恋蛍~クリアブルーの風に吹かれて~
「……何?」


眠気は強くなる一方だ。


体がベッドに沈んでいくのが、手にとるように分かる。


目を閉じながら、海斗の声に耳を傾けた。


「さっき……浜で聞いたね。おれのこと、本当は誰なのかってさ」


「……そうだっけ?」


そんな気もするけど。


正直、明確には覚えてないや。


「そうさ。
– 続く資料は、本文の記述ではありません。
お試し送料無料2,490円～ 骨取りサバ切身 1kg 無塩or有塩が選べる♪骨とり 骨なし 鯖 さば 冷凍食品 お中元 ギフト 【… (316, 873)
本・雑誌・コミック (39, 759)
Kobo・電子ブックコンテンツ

聞いてきたさ」


あれ?


海斗、声変わりした?


「……分からん」


「え?」


「おれは、自分の正体が分からん」


睡魔と闘いながら聞いているからなのか、得意の聞き流しをしているからなのか。


海斗の声が、低く安定していることに気付いた。


「おれさ……じゃ……ない……かもしれん」


そのまだあどけない低音が、やけに心地よく感じた。


「……え?……何?」


これは、夢なんだろうか。


現実なのか、夢の中にいるのか、もうよく分からない場所に入り込んでいた。


「おれ、人間じゃないかもしれんばぁ」


何言ってるの。


そんなわけないのに。


どこからどう見ても、海斗は人間にしか見えないのに。


海斗の声が、どんどん、遠退いていく。


「おれは、猫さ」


「……ね……こ?」


ああ、眠い。


もう限界。


海斗ともう少し話したいのに、眠くて。


「そうさ。おれは、海斗っていう名前の、捨てられた、野良猫かもしれない」


その海斗の呟きは、もう、あたしの耳にはほとんど届いていなかった。


ただ、感じたのは、左手になじむひんやりした温度だけだった。